The BCCI judgment has provided much needed clarity by declaring that the amended Arbitration Act will be applicable to arbitral proceedings and court proceedings only if they commence after the Amendment Act came into force. At the same time the Court has also found that certain individual provisions in the Amendment Act may effectively have retrospective operation, depending on the nature and effect of the provision in question such as the case of Section 36, at hand.
It is important to note that when faced with an argument regarding retrospective applicability of the amendment to Section 34 itself, the Court declined to express any opinion since that issue had not squarely been raised in these petitions. The court has thus left open the question of whether provisions other than amended section 36 will be deemed to have retrospective operation. However, the Court has given clear guidance on how such an inquiry should be conducted, as and when the issue of a specific provision in the Amendment Act arises. Similar to the examination of Section 36 in the present case, any other provision would also have to be tested on the touchstone of whether the provision is clarificatory, declaratory or procedural, and in such cases, the said provisions may be held to be retrospective, depending upon the facts of the case.

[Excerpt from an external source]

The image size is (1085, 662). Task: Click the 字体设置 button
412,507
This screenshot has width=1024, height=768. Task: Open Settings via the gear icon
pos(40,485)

An ancillary point of interest arising out of this case is that the Supreme Court has also directed copies of the judgment to be given to Ministry of Law and Justice and the Attorney General for India to consider desirability of certain proposed Amendments to the Act touching upon the issue of retrospective/prospective operation of the Act. In our view, whether the suggestions in the judgment are accepted by the Government or not, an early clarification by way of amendment to the Arbitration Act to iron out the ambiguity regarding the retrospective/prospective operation of the Arbitration Act would be welcome to avoid another round of litigation with respect to the remaining provisions of the Arbitration Act as in the present case.